To create the videos, an educator first works with GMD scientists to create questions about their topics of study and/or expertise that are appropriate for a young audience. The educator audio records the scientists' responses to these questions and analyzes the responses for vocabulary choice, clarity and age-appropriateness. The educator and scientists then edit the responses to create a script, while attempting to maintain a sense of casual dialogue, and re-record final versions of the questions and answers.

The educator then uses whiteboard animation to illustrate, entertain and provide additional detail for the audio recordings. Animations are kept simple and friendly, for the purpose of providing children with engaging access to the scientific concepts.
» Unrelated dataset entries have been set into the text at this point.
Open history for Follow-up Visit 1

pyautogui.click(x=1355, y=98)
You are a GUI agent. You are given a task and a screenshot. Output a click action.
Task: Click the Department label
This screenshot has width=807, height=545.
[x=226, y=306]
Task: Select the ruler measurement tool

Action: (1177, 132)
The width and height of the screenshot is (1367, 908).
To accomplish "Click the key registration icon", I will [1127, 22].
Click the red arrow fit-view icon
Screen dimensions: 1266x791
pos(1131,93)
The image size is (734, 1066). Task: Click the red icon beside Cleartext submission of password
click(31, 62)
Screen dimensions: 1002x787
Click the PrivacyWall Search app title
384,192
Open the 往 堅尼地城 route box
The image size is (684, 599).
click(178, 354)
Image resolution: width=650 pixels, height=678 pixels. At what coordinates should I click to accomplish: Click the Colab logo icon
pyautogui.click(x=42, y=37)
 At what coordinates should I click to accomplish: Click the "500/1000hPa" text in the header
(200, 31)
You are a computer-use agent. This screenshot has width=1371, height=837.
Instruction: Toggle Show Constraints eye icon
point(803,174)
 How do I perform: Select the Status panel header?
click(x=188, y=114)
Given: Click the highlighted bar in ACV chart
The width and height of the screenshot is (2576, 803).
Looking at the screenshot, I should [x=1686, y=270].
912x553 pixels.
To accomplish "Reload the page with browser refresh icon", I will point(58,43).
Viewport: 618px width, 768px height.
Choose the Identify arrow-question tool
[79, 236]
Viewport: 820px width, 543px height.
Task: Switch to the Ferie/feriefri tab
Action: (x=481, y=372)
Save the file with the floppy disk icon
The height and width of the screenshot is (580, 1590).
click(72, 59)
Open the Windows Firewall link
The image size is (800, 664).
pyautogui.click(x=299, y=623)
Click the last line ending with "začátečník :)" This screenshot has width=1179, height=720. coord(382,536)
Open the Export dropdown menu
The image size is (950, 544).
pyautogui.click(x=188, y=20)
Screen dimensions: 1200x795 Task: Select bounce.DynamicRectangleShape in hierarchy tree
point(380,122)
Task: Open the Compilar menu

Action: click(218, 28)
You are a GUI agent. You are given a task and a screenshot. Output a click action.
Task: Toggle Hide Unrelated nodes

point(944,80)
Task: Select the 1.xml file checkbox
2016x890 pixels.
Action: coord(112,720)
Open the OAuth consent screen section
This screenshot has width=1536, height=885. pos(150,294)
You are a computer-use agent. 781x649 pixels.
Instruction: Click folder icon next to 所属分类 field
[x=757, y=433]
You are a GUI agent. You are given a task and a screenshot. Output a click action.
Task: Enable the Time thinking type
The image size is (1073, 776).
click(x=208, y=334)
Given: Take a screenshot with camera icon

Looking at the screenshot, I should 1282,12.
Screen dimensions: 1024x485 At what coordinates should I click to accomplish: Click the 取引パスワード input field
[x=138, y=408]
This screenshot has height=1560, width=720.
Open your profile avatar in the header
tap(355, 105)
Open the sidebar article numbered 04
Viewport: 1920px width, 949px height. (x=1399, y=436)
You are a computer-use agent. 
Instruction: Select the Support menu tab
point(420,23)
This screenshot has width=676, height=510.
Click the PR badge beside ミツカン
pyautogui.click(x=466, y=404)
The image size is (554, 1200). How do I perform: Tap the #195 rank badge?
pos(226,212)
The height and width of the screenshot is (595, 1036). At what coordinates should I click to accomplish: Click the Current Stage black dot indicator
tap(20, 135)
To facilitate use of the videos in a classroom, educators create before and after discussion questions, define vocabulary terms and pair the videos with lessons in the Climate Literacy and Energy Awareness Network (CLEAN) Collection, which explore similar concepts. Furthermore, educators provide "discovery topics" and provide links to web-based resources so that students can continue to explore topics that arise during the videos on their own.